Decoding tumor-infiltrating lymphocytes heterogeneity in ductal carcinoma in situ: immune microenvironment dynamics and prognostic insights.

With the widespread use of mammography, the incidence of ductal carcinoma in situ (DCIS) has significantly increased and currently accounts for approximately 20-25% of newly diagnosed breast cancer cases. While a significant proportion of DCIS lesions exhibit long-term indolence without progression to invasive carcinoma, the current paucity of validated biomarkers for invasive potential prediction creates a therapeutic dilemma in clinical practice, potentially leading to either overtreatment of biologically inert lesions or undertreatment of high-risk precursors.

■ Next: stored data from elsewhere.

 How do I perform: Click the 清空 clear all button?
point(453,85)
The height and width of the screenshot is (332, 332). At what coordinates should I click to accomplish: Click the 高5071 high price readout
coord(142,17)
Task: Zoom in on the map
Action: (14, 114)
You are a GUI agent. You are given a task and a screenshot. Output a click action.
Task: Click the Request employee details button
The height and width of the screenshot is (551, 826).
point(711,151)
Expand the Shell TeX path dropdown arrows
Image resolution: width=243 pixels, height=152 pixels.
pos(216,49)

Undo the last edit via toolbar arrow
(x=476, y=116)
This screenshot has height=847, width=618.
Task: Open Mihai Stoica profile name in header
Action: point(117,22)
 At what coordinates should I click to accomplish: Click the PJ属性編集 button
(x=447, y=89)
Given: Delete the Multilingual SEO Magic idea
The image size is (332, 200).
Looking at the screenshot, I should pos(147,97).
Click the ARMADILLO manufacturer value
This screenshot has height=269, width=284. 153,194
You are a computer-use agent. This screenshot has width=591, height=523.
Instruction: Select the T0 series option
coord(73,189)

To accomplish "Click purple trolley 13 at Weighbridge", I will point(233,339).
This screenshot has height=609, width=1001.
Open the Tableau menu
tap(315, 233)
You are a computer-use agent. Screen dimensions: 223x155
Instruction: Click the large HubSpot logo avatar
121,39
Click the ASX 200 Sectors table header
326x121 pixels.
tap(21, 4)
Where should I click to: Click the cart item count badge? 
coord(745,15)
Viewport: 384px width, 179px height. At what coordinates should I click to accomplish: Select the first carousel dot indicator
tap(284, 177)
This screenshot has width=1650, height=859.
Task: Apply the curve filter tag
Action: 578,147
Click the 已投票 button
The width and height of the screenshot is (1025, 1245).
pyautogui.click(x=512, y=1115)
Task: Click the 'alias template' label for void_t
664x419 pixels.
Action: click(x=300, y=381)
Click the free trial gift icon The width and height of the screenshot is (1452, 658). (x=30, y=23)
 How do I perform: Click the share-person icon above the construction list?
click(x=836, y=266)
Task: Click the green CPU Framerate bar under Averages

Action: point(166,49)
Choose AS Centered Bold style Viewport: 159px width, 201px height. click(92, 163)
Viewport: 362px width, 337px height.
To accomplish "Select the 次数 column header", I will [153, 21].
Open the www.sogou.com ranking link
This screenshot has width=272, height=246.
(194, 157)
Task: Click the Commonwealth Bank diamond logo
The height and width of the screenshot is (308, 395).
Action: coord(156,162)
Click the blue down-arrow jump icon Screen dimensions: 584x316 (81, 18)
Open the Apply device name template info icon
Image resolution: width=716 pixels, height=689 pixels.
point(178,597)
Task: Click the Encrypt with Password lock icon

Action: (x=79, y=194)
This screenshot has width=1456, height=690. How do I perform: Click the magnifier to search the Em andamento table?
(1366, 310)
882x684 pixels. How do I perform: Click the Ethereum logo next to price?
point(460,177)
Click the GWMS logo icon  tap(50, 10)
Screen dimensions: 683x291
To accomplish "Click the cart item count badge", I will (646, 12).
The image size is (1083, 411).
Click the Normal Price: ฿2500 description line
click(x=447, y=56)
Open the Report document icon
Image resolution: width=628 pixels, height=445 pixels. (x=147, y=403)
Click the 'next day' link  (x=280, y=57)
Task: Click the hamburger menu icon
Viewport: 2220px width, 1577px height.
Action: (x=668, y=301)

Reflecting the body's adaptive immune response, tumor-infiltrating lymphocytes (TILs) have been demonstrated to be associated with adverse clinicopathologic factors in DCIS. The relationship between total TILs and the risk of DCIS recurrence remains controversial, but subpopulations of TILs such as FOXP3 + T lymphocytes, B cells, CD68, and CD163 macrophages are found to be associated with DCIS recurrence. Increased levels of total TILs are associated with increased malignancy of breast lesions, and the number and composition of TILs subpopulations change during DCIS progression. Moreover, dense TILs are correlated with high PD-L1 expression and the "healing" phenomenon in DCIS. Further exploration of the immune microenvironment, TILs subpopulations, and adaptive immune responses in DCIS remains a critical unmet need, contributing to more refined risk stratification of DCIS patients and facilitating the implementation of new treatments.